Auch jetzt, da offenkundig wird, daß weder die Finanzreform für die Selbstverwaltungskörper, noch die Verwaltungsreform irgendwie haltbar sein wird, sucht man sich mit halben Maßnahmen und Galgenfristen fortzufretten, und findet in der Koalition nicht den Mut, gründlich reinen Tisch zu machen. Noch ist es nicht ganz klar, was der politische Achterausschuß ausgeheckt hat. Man hat ja in letzter Zeit es immer so gehalten, daß man den Mantel des Geheimnisses über alles gebreitet hat, was dort ausgebrütet werden soll. Man kann aber schon heute sagen, daß mehr als ein schwächliches Kompromiß nicht herauskommen wird. Noch lange nicht ist die Gefahr einer Beamtenwillkürherrschaft, die im gegenwärtigen Gesetz über die Verwaltungsreform verankert ist, glücklich überwunden, und die hohe Bürokratie ist gerade jetzt wiederum sehr stark daran, eine möglichst kontrollose Verwaltung herbeizuführen.

Das geht schon deutlich daraus hervor, daß man sich einerseits mit der Einrichtung einer verfassungsrechtlich gewährleisteten Verwaltungsgerichtsbarkeit der unteren Instanzen Zeit läßt, andererseits aus dem krampfhaften Bemühen, sogar dem Obersten Verwaltungsgericht den Garaus zu machen.
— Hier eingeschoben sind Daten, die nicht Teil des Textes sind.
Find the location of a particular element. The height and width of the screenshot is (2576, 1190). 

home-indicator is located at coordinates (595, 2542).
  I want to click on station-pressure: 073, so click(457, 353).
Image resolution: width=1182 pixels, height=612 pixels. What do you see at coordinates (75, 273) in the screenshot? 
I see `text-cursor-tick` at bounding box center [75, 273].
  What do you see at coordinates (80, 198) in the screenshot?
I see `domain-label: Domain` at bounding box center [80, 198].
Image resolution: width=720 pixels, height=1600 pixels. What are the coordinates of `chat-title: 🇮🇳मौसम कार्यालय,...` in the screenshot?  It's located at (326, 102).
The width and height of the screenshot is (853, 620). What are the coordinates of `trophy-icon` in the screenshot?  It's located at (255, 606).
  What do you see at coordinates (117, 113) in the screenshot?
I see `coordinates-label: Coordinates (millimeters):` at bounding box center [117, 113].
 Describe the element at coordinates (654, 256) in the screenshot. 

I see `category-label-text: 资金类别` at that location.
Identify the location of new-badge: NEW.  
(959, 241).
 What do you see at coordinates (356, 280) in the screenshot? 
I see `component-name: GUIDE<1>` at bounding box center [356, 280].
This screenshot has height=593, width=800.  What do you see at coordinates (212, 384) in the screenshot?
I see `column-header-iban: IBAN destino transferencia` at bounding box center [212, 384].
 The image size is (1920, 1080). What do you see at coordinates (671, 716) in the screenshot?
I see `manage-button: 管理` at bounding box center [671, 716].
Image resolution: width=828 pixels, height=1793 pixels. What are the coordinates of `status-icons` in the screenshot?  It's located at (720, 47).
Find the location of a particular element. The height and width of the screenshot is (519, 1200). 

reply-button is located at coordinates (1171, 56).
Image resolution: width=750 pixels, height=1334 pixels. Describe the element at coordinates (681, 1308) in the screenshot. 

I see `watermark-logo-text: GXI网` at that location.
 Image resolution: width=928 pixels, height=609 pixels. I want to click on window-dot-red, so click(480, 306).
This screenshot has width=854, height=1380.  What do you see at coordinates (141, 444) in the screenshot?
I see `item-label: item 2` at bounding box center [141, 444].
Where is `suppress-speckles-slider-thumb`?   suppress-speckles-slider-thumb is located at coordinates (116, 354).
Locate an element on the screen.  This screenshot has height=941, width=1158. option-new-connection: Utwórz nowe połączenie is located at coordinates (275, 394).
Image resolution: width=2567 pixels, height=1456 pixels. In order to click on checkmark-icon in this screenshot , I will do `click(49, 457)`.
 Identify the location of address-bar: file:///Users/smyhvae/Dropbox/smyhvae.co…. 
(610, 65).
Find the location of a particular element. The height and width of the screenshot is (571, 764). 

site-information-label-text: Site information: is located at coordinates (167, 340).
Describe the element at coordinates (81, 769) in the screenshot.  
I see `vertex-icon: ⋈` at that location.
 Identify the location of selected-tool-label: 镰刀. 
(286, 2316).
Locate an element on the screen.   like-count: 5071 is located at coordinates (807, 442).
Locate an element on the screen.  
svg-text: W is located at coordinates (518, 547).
Fundamentum regnorum justitia! Dieser Grundsatz scheint auf dem Gebiet des öffentlichen Rechtes bei den èechoslovakischen Staatsbehörden nicht besonders geliebt zu sein. Sonst müßte es doch als, selbstverständlich erscheinen, daß die Organe der Verwaltung wenigstens die Plenarentscheidungen des Obersten Verwaltungsgerichtes in allen analogen Fällen beachten würden, was bekanntlich leider nicht der Fall ist. Namentlich die sprachenrechtlichen Entscheidungen des Obersten Verwaltungsgerichtes haben Anlaß dazu geboten, Sturm gegen dieses Oberste Verwaltungsgericht zu laufen. Gelänge es nun wirklich einmal diesen Oberbürokraten, mit Hilfe einer willfährigen Mehrheit den Wirkungskreis des Obersten Verwaltungsgerichtes auch nur einzuengen, dann wäre damit die Èechoslovakische Republik aus der Reihe der zivilisierten Staaten ausgestoßen und weit hinter den letzten Balkanstaat zurückgeworfen. Oder rechnen sich es die èechischen Koalitionsleute und mit ihnen vielleicht auch die Neoslaven vom Schlage eines Windirsch zur Ehre an, in solcher Weise die Führung der Kleinen Entente-Genossen zu besorgen, oder glauben sie, so am leichtesten eine Rechtsangleichung mit den übrigen sogenannten slavischen Nationalstaaten ins Werk zu setzen, von der Minister Hodža jüngst so schwärmte? Ich glaube, es wäre viel gescheiter und auch für die Èechen selbst besser, eine nachbarliche Annäherung an die Rechts- und Verwaltungsverhältnisse des Deutschen Reiches zu suchen, statt in südosteuropäische Balkanmethoden zurückzufallen. Die Èechen als westlichste Slaven haben alle Ursache, die vielgeschmähte deutsche Selbstverwaltung wieder an ihren alten angestammten Platz zu setzen. Nur durch die freie Selbstverwaltung und ihren Geist kann der scheindemokratische Absolutismus, der in dieser reaktionären Verwaltungsreform versteckt ist, einmal völlig überwunden werden.

Das scheint auch die Ansicht des Herrn Staatspräsidenten zu sein, der nach Zeitungsmitteilungen gestern in Trebitsch in Mähren auf eine Begrüßungsansprache als Antwort folgendes sagte: "Ich bin ein Freund der Selbstverwaltung; durch die Selbstverwaltung wird die Demokratie vervollkommnet und insbesondere können durch eine entsprechende Regelung" - also entsprechende Regelung! - "der Selbstverwaltung alle Minderheitsprobleme gelöst werden. Durch die Selbstverwaltung nehmen die Bürger an der staatlichen Administrative teil," sagte Präsident Masaryk. "Es liegt an der Bevölkerung," meinte er, "daß sie sich durch ihre politische Reife und politische Bildung erfolgreich an der Staatsverwaltung beteiligen kann. Es versteht sich von selbst, daß die Vorbedingung der Selbstverwaltung die Loyalität zur Republik bildet" usw.